An independent security researcher has discovered a significant security flaw in iOS 9, Apple’s latest version of its mobile operating system. With a proof-of-concept video, the researcher shows that a simple bug allows anyone with physical access to an iPhone to bypass the lock screen and gain unrestricted access to the Phone’s photos and contacts.
Jose Rodriguez, a security researcher, has uncovered a security flaw in iOS 9 that allows anyone with access to a locked Apple device to gain complete access to the phone’s contacts and photos.
The flaw, seemingly discovered after Apple’s update of iOS 9 with the 9.0.1 update might mean that updated devices on the latest version of the operating system might still be vulnerable to the simple hack.
The hack, as demonstrated by Rodriguez can be seen here:
Here’s how the hack works:
- Despite entering an incorrect PIN multiple times, Rodriguez asks Siri, the iPhone assistant for the time.
- When the time is displayed, Rodriguez was able to use the ‘Search’ and the ‘Share’ functions built-in to the iOS clock feature.
- When using these functions, he was able to access the iPhone’s contact list, message folder and the photos via the share screen, all of which were seen without ever entering the correct PIN.
As it stands, the hack is currently applicable to devices protected by four or six-digit passcodes specifically. Alphanumeric passwords and Touch ID security are not susceptible to the hack.

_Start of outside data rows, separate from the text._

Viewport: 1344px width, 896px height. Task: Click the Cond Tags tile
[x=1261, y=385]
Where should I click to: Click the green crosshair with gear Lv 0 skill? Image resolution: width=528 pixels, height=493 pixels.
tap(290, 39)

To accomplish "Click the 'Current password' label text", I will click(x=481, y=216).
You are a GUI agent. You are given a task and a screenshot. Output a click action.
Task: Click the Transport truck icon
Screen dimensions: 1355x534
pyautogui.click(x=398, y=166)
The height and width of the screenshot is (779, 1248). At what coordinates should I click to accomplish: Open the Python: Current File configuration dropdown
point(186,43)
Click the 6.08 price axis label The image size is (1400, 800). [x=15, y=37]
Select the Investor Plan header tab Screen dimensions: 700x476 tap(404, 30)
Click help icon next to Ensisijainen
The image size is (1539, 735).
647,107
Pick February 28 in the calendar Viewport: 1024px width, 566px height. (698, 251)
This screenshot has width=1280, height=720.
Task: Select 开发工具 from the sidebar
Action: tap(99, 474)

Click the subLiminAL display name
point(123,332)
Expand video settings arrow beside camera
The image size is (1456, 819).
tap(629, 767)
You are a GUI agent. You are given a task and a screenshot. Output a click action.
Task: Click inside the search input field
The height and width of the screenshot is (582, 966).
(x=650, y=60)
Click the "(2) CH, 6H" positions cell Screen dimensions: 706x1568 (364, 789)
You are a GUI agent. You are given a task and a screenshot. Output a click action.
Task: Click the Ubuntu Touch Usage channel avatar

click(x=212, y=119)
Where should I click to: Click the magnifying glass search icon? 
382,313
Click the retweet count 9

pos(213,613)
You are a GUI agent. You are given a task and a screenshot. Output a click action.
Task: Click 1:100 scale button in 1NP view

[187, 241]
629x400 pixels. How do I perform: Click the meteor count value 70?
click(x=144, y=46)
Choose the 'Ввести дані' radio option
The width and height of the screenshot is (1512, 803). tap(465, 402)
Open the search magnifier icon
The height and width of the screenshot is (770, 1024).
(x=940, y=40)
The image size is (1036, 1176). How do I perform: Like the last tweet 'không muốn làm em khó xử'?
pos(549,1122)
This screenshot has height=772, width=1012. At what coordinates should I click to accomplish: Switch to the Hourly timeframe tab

Until Apple issues a fix to the patch the bug, users are advised to disable Siri’s lock screen access. Alternatively, setting up an alphanumeric passcode instead of a numbered passcode is recommended.
DOWNLOAD A FREE WHITEPAPER: Threat Centric Identity and Access Management
Users can disable Siri operating on the lock screen by accessing:
Settings —– > Touch ID & Passcode and deactivating Siri by looking into “Allow access when locked”.
It has to be reiterated that although the bug isn’t granting anyone complete access to all the phone’s features, it’s enough of a vulnerability when sensitive data such as photos and the user’s contact information of friends and family can be easily accessed with a simple bypass.